- _What you should do_
Please output every line of the records below as a Markdown table with two columns, Row and Line. Number the rows in order and skip any blank lines.

(Dataset items)
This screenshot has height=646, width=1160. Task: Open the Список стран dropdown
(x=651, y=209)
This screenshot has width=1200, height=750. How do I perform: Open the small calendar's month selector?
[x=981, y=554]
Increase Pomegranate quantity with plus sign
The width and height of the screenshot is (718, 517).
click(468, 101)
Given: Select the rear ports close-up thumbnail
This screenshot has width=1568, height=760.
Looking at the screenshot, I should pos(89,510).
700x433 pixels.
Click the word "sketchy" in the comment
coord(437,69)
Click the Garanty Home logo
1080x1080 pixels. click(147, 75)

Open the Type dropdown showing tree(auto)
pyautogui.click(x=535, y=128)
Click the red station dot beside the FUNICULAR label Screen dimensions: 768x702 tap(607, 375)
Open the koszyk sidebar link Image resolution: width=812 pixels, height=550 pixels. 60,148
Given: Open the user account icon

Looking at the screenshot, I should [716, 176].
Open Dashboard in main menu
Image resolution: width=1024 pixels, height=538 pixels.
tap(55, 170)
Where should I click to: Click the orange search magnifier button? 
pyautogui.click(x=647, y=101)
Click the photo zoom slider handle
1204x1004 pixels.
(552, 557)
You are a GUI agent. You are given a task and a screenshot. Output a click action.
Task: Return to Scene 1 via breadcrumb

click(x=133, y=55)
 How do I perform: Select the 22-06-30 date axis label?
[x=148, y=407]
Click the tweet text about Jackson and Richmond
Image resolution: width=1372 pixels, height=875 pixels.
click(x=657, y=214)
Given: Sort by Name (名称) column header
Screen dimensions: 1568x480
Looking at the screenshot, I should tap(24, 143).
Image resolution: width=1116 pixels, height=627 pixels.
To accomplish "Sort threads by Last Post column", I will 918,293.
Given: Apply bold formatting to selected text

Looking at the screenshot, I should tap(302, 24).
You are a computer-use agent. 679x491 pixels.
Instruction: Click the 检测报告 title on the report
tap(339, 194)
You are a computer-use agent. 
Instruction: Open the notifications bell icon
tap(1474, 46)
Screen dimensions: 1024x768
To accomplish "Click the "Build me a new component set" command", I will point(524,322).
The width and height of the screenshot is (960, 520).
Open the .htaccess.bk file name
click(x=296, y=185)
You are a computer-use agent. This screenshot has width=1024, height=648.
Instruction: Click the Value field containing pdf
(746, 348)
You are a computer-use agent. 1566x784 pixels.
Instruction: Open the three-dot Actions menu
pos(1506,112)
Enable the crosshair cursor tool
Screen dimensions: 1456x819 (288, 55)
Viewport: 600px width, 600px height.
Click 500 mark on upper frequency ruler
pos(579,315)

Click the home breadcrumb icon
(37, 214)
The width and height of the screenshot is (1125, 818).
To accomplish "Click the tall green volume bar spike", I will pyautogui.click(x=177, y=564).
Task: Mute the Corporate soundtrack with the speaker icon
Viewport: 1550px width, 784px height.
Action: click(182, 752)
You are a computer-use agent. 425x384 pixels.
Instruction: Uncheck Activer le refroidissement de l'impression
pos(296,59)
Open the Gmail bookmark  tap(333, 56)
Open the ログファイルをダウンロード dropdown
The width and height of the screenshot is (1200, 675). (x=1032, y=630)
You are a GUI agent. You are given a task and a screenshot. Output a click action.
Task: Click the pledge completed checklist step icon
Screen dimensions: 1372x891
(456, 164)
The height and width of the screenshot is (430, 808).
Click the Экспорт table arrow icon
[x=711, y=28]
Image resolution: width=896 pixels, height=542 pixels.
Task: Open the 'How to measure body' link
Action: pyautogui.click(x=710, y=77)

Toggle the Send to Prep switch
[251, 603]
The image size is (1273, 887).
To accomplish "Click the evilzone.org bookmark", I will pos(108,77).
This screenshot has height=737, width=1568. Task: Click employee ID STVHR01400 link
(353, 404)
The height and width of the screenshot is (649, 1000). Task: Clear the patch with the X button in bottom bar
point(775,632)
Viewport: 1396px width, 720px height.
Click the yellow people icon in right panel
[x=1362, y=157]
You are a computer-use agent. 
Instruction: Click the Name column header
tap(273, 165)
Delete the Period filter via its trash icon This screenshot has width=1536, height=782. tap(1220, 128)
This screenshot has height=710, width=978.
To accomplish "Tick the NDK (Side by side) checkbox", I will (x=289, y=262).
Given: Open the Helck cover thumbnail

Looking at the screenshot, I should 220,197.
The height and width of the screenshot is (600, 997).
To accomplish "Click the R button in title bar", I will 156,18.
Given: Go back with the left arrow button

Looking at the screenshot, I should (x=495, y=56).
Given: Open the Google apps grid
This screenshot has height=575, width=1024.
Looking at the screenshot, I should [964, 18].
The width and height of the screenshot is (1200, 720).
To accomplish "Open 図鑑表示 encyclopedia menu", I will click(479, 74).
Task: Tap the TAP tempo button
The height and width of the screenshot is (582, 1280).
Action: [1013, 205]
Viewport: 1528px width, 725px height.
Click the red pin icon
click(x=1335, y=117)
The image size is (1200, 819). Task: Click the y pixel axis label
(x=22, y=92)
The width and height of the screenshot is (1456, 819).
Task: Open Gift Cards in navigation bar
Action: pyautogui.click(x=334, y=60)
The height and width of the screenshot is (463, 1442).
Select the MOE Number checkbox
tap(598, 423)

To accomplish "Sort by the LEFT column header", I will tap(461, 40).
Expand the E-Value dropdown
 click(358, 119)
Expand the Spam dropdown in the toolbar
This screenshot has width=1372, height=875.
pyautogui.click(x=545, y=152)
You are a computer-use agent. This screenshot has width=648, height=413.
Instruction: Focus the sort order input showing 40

- _Answer_
| Row | Line |
|---|---|
| 1 | This screenshot has height=646, width=1160. Task: Open the Список стран dropdown |
| 2 | (x=651, y=209) |
| 3 | This screenshot has width=1200, height=750. How do I perform: Open the small calendar's month selector? |
| 4 | [x=981, y=554] |
| 5 | Increase Pomegranate quantity with plus sign |
| 6 | The width and height of the screenshot is (718, 517). |
| 7 | click(468, 101) |
| 8 | Given: Select the rear ports close-up thumbnail |
| 9 | This screenshot has width=1568, height=760. |
| 10 | Looking at the screenshot, I should pos(89,510). |
| 11 | 700x433 pixels. |
| 12 | Click the word "sketchy" in the comment |
| 13 | coord(437,69) |
| 14 | Click the Garanty Home logo |
| 15 | 1080x1080 pixels. click(147, 75) |
| 16 | Open the Type dropdown showing tree(auto) |
| 17 | pyautogui.click(x=535, y=128) |
| 18 | Click the red station dot beside the FUNICULAR label Screen dimensions: 768x702 tap(607, 375) |
| 19 | Open the koszyk sidebar link Image resolution: width=812 pixels, height=550 pixels. 60,148 |
| 20 | Given: Open the user account icon |
| 21 | Looking at the screenshot, I should [716, 176]. |
| 22 | Open Dashboard in main menu |
| 23 | Image resolution: width=1024 pixels, height=538 pixels. |
| 24 | tap(55, 170) |
| 25 | Where should I click to: Click the orange search magnifier button?  |
| 26 | pyautogui.click(x=647, y=101) |
| 27 | Click the photo zoom slider handle |
| 28 | 1204x1004 pixels. |
| 29 | (552, 557) |
| 30 | You are a GUI agent. You are given a task and a screenshot. Output a click action. |
| 31 | Task: Return to Scene 1 via breadcrumb |
| 32 | click(x=133, y=55) |
| 33 |  How do I perform: Select the 22-06-30 date axis label? |
| 34 | [x=148, y=407] |
| 35 | Click the tweet text about Jackson and Richmond |
| 36 | Image resolution: width=1372 pixels, height=875 pixels. |
| 37 | click(x=657, y=214) |
| 38 | Given: Sort by Name (名称) column header |
| 39 | Screen dimensions: 1568x480 |
| 40 | Looking at the screenshot, I should tap(24, 143). |
| 41 | Image resolution: width=1116 pixels, height=627 pixels. |
| 42 | To accomplish "Sort threads by Last Post column", I will 918,293. |
| 43 | Given: Apply bold formatting to selected text |
| 44 | Looking at the screenshot, I should tap(302, 24). |
| 45 | You are a computer-use agent. 679x491 pixels. |
| 46 | Instruction: Click the 检测报告 title on the report |
| 47 | tap(339, 194) |
| 48 | You are a computer-use agent.  |
| 49 | Instruction: Open the notifications bell icon |
| 50 | tap(1474, 46) |
| 51 | Screen dimensions: 1024x768 |
| 52 | To accomplish "Click the "Build me a new component set" command", I will point(524,322). |
| 53 | The width and height of the screenshot is (960, 520). |
| 54 | Open the .htaccess.bk file name |
| 55 | click(x=296, y=185) |
| 56 | You are a computer-use agent. This screenshot has width=1024, height=648. |
| 57 | Instruction: Click the Value field containing pdf |
| 58 | (746, 348) |
| 59 | You are a computer-use agent. 1566x784 pixels. |
| 60 | Instruction: Open the three-dot Actions menu |
| 61 | pos(1506,112) |
| 62 | Enable the crosshair cursor tool |
| 63 | Screen dimensions: 1456x819 (288, 55) |
| 64 | Viewport: 600px width, 600px height. |
| 65 | Click 500 mark on upper frequency ruler |
| 66 | pos(579,315) |
| 67 | Click the home breadcrumb icon |
| 68 | (37, 214) |
| 69 | The width and height of the screenshot is (1125, 818). |
| 70 | To accomplish "Click the tall green volume bar spike", I will pyautogui.click(x=177, y=564). |
| 71 | Task: Mute the Corporate soundtrack with the speaker icon |
| 72 | Viewport: 1550px width, 784px height. |
| 73 | Action: click(182, 752) |
| 74 | You are a computer-use agent. 425x384 pixels. |
| 75 | Instruction: Uncheck Activer le refroidissement de l'impression |
| 76 | pos(296,59) |
| 77 | Open the Gmail bookmark  tap(333, 56) |
| 78 | Open the ログファイルをダウンロード dropdown |
| 79 | The width and height of the screenshot is (1200, 675). (x=1032, y=630) |
| 80 | You are a GUI agent. You are given a task and a screenshot. Output a click action. |
| 81 | Task: Click the pledge completed checklist step icon |
| 82 | Screen dimensions: 1372x891 |
| 83 | (456, 164) |
| 84 | The height and width of the screenshot is (430, 808). |
| 85 | Click the Экспорт table arrow icon |
| 86 | [x=711, y=28] |
| 87 | Image resolution: width=896 pixels, height=542 pixels. |
| 88 | Task: Open the 'How to measure body' link |
| 89 | Action: pyautogui.click(x=710, y=77) |
| 90 | Toggle the Send to Prep switch |
| 91 | [251, 603] |
| 92 | The image size is (1273, 887). |
| 93 | To accomplish "Click the evilzone.org bookmark", I will pos(108,77). |
| 94 | This screenshot has height=737, width=1568. Task: Click employee ID STVHR01400 link |
| 95 | (353, 404) |
| 96 | The height and width of the screenshot is (649, 1000). Task: Clear the patch with the X button in bottom bar |
| 97 | point(775,632) |
| 98 | Viewport: 1396px width, 720px height. |
| 99 | Click the yellow people icon in right panel |
| 100 | [x=1362, y=157] |
| 101 | You are a computer-use agent.  |
| 102 | Instruction: Click the Name column header |
| 103 | tap(273, 165) |
| 104 | Delete the Period filter via its trash icon This screenshot has width=1536, height=782. tap(1220, 128) |
| 105 | This screenshot has height=710, width=978. |
| 106 | To accomplish "Tick the NDK (Side by side) checkbox", I will (x=289, y=262). |
| 107 | Given: Open the Helck cover thumbnail |
| 108 | Looking at the screenshot, I should 220,197. |
| 109 | The height and width of the screenshot is (600, 997). |
| 110 | To accomplish "Click the R button in title bar", I will 156,18. |
| 111 | Given: Go back with the left arrow button |
| 112 | Looking at the screenshot, I should (x=495, y=56). |
| 113 | Given: Open the Google apps grid |
| 114 | This screenshot has height=575, width=1024. |
| 115 | Looking at the screenshot, I should [964, 18]. |
| 116 | The width and height of the screenshot is (1200, 720). |
| 117 | To accomplish "Open 図鑑表示 encyclopedia menu", I will click(479, 74). |
| 118 | Task: Tap the TAP tempo button |
| 119 | The height and width of the screenshot is (582, 1280). |
| 120 | Action: [1013, 205] |
| 121 | Viewport: 1528px width, 725px height. |
| 122 | Click the red pin icon |
| 123 | click(x=1335, y=117) |
| 124 | The image size is (1200, 819). Task: Click the y pixel axis label |
| 125 | (x=22, y=92) |
| 126 | The width and height of the screenshot is (1456, 819). |
| 127 | Task: Open Gift Cards in navigation bar |
| 128 | Action: pyautogui.click(x=334, y=60) |
| 129 | The height and width of the screenshot is (463, 1442). |
| 130 | Select the MOE Number checkbox |
| 131 | tap(598, 423) |
| 132 | To accomplish "Sort by the LEFT column header", I will tap(461, 40). |
| 133 | Expand the E-Value dropdown |
| 134 |  click(358, 119) |
| 135 | Expand the Spam dropdown in the toolbar |
| 136 | This screenshot has width=1372, height=875. |
| 137 | pyautogui.click(x=545, y=152) |
| 138 | You are a computer-use agent. This screenshot has width=648, height=413. |
| 139 | Instruction: Focus the sort order input showing 40 |